Bukit Kayu Hitam is 476 km north of Kuala Lumpur and 48 km north of Alor Setar, the capital of Kedah. The nearest town is Changlun about 8 km to the south.

Border crossing

The Bukit Kayu Hitam customs, immigration, quarantine and security (ICQS) checkpoint lies about 800m south of the actual border. The Thai ICQS checkpoint is located immediately north of the border in the town of Danok. 

The new checkpoint complex is an expansion of the older complex and was fully opened on 1 November 2017. The new complex has enhanced facilities both light and heavy vehicles such as drive-through immigration and customs lanes. New facilities for heavy or cargo vehicles include double security inspection lanes and enforcement application including cargo scanning machines, weighbridge, cold room and quarantine facilities for livestock and plants. The renovation was carried out by construction company Northern Gateway Infrastructure Sdn Bhd at a cost of RM425 million.

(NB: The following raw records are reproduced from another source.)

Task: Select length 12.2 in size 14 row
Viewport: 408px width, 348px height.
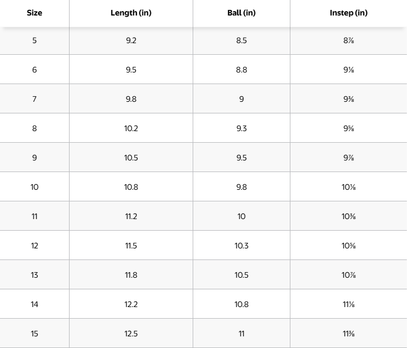Action: (131, 304)
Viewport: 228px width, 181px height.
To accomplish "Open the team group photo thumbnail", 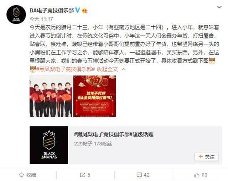I will (51, 96).
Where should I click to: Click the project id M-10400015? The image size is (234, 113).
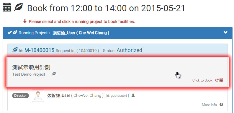(x=40, y=50)
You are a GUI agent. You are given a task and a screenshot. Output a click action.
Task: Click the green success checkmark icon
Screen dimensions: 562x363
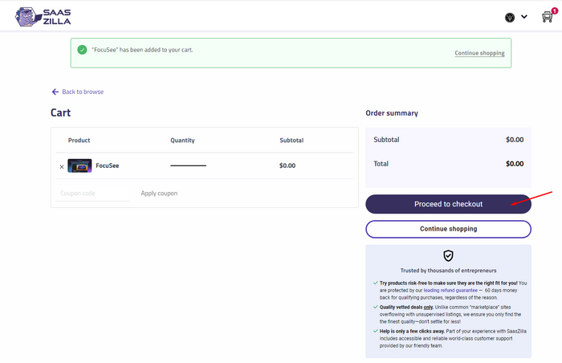pos(82,50)
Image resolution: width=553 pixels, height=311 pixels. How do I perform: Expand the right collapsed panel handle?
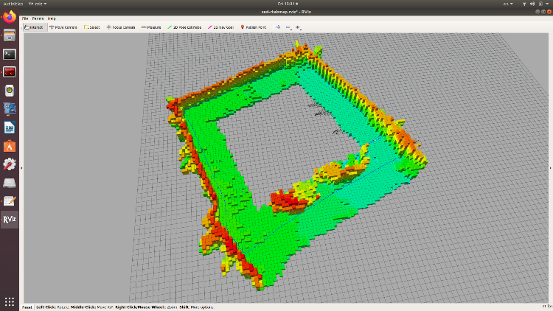tap(550, 168)
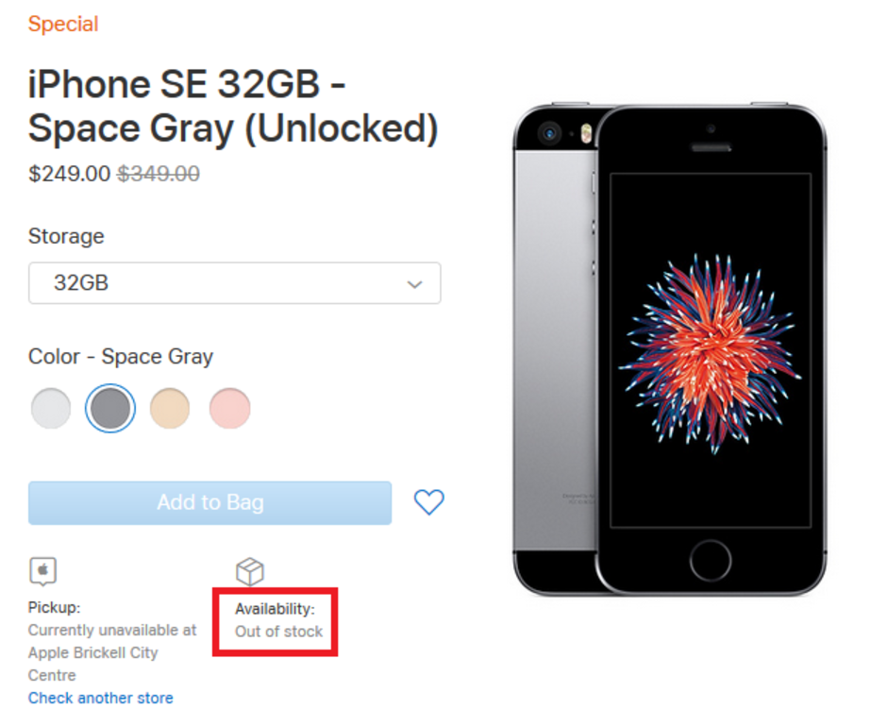Click the orange Special label
The width and height of the screenshot is (887, 726).
[63, 25]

The checkpoint operates daily between 6.00 am and 12.00 midnight (5.00 am and 11.00 pm Thai Standard Time) for light vehicles. Since 18 June 2019, the checkpoint has been operating 24 hours for cargo vehicles on a three-month trial.

Midway between the Malaysia and Thai checkpoint is the duty-free shopping complex called The Zon Duty Free Complex. People from Malaysia are allowed to pass through the ICQS checkpoint to reach the duty-free shopping complex without going through immigration formalities. However, they are not allowed to purchase anything duty-free items and any items found will be subjected to tax. The Black Forest Golf dan Country Club is located behind the duty-free shopping centre.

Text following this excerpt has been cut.